So I have what is essentially a spreadsheet in TIFF format. There is some uniformity to it...for example, all the column widths are the same. I want to de-limit this sheet by those known-column widths and basically create lots of little graphic files, one for each cell, and run OCR on them and store it into a database. The problem is that the horizontal lines are not all the same height, so I need to use some kind of graphics library command to check if every pixel across is the same color (i.e. black). And if so, then I know I've reached the height-delimiter for a cell. How would I go about doing that? (I'm using RMagick)
Use image#get_pixel
: http://www.simplesystems.org/RMagick/doc/image2.html#get_pixels
Warning: Those docs are old, so it may have changed in the newer versions. Look at your own rdocs using $ gem server
, assuming they have rdocs.
image#rows
gives you the height of the image, then you can do something like (untested):
def black_line?(pixels)
pixels.each do |pixel|
unless pixel.red == 0 && pixel.green == 0 && pixel.blue == 0
return false
end
end
true
end
black_line_heights = []
height = image.rows
width = image.columns
height.times do |y|
pixels = image.get_pixel(0,y,width,1)
black_line_heights << y if black_line?(pixels)
end
Please keep in mind that I'm not sure about the api. Looking at older docs, and I can't test it now. But it looks like the general approach you would take. BTW, it assumes the row borders are 1 pixel thick. If not, change the 1
to the actual thickness and that might be enough to make it work like you expect.
Ehsanul had it almost right...the call is get_pixels, which takes in as arguments x,y,w,h and returns an array of those pixels. If the dimension is 1 thick, you'll get a nice one-d array.

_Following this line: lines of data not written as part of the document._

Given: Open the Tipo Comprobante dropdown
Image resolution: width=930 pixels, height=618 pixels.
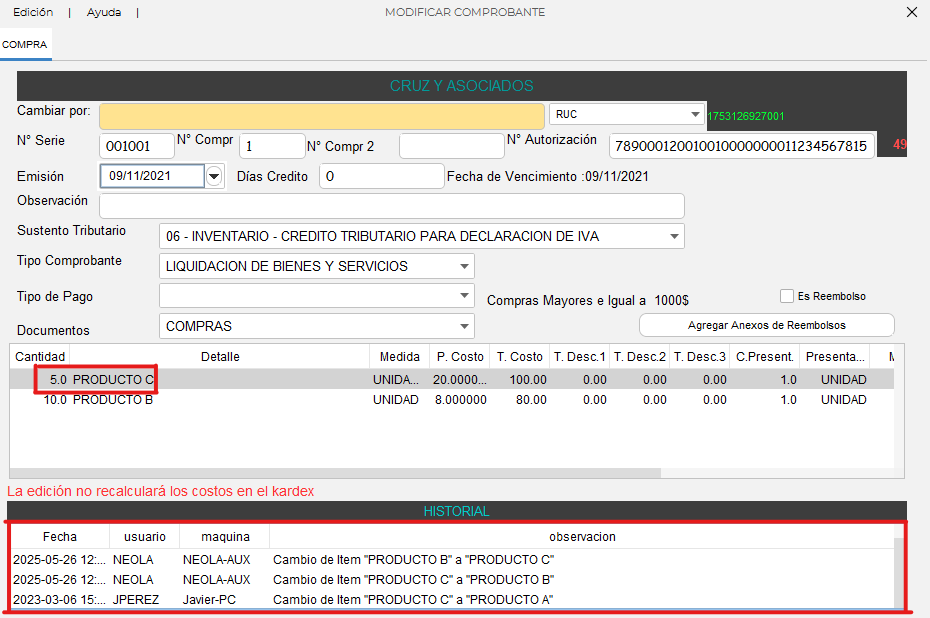Looking at the screenshot, I should click(464, 267).
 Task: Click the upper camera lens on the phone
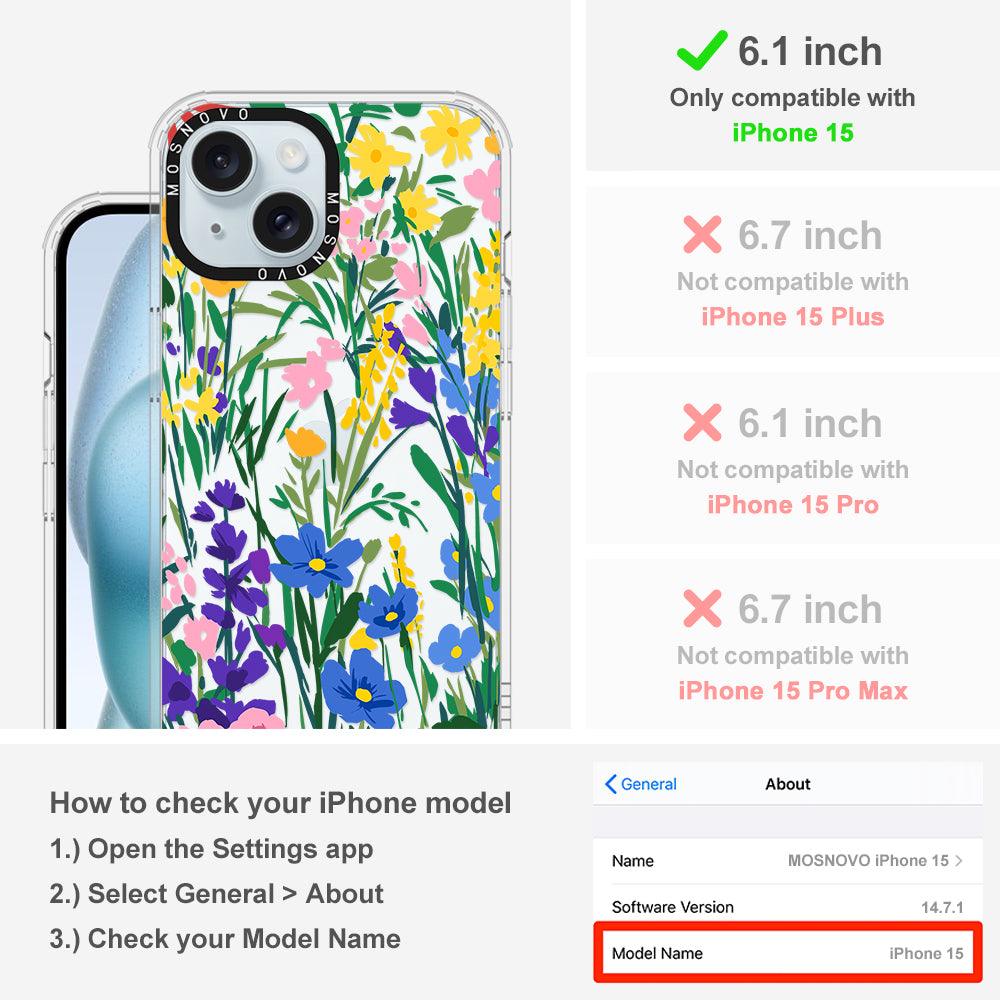click(221, 161)
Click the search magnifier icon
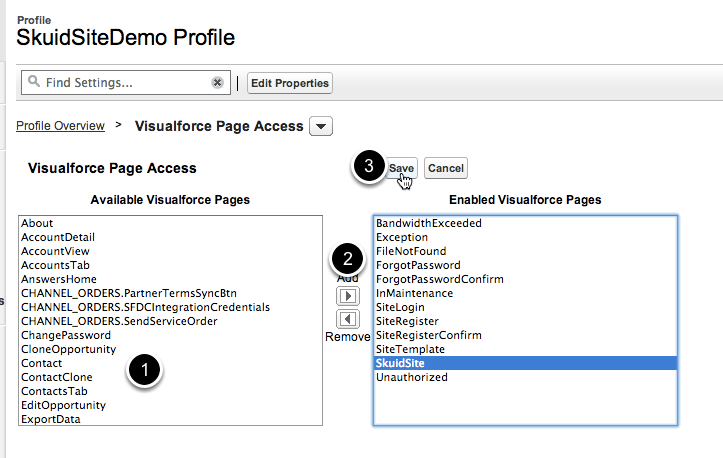This screenshot has width=723, height=458. 32,83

Since the black in a document can vary, I altered Ehsanul's method a little bit to detect whether consecutive pixels were roughly the same color. AFter a 100 or so pixels, it's probably a line:
def solid_line?(pixels, opt={}, black_val = 10)
last_pixel = nil
thresh = opt[:threshold].blank? ? 4 : opt[:threshold]
pixels.each do |pix|
pixel = [pix.red, pix.green, pix.blue]
if last_pixel != nil
return false if pixel.reject{|p| (p-last_pixel[pixel.index(p)]).abs < thresh && p < black_val}.length > 0
end
last_pixel = pixel
end
true
end